Did anyone expect there to be? The push for Texas to audit its 2020 election results has always been a bit mystifying anyway, given that Republicans and Donald Trump did predictably well enough in the official results in the first place. Trump won by 52.1/46.5 margin, John Cornyn held his Senate seat by ten points (54/44), and the House delegation split remained the same as in 2018 (23/13).
Nevertheless, Trump’s allies demanded an audit in Texas, and the state’s Republican-controlled government agreed to it. They found no significant issues in the first phase of the audit, in a story that got largely missed over the holidays:
The Texas secretary of state’s office has released the first batch of results from its review into the 2020 general election, finding few issues despite repeated, unsubstantiated claims by GOP leaders casting doubts on the integrity of the electoral system.
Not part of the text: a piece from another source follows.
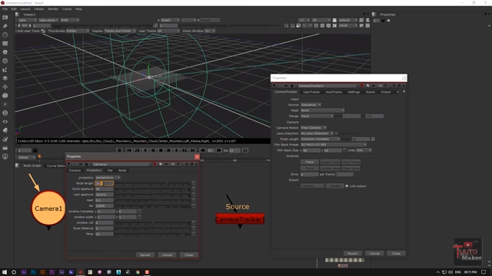This screenshot has height=276, width=492.
Task: Open the 3D nodes cube icon
Action: click(5, 95)
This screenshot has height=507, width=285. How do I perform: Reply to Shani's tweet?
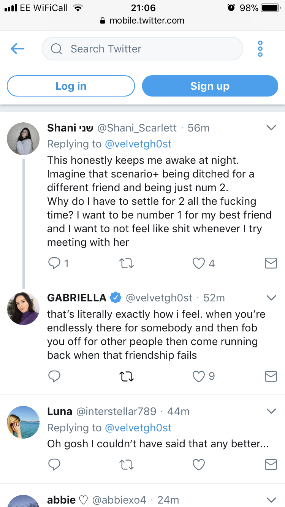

The first phase of the review, released New Year’s Eve, highlighted election data from four counties — Harris, Dallas, Tarrant and Collin — that showed few discrepancies between electronic and hand counts of ballots in a sample of voting precincts. Those partial manual counts made up a significant portion of the results produced by the secretary of state, which largely focused on routine voter roll maintenance and post-election processes that were already in place before the state launched what it has labeled as a “full forensic audit.” …
According to the state’s review of the counties’ partial manual counts, which they are already required to conduct under state law, there were few differences between electronic and manual ballot tallies — and counties were able to justify those inconsistencies.
In Collin County, for example, a partial manual count of ballots in three precincts found a vote discrepancy of 17. County officials said the difference was attributable to curbside voters who are allowed to vote from their cars using machines that do not produce a paper record, according to the state’s report.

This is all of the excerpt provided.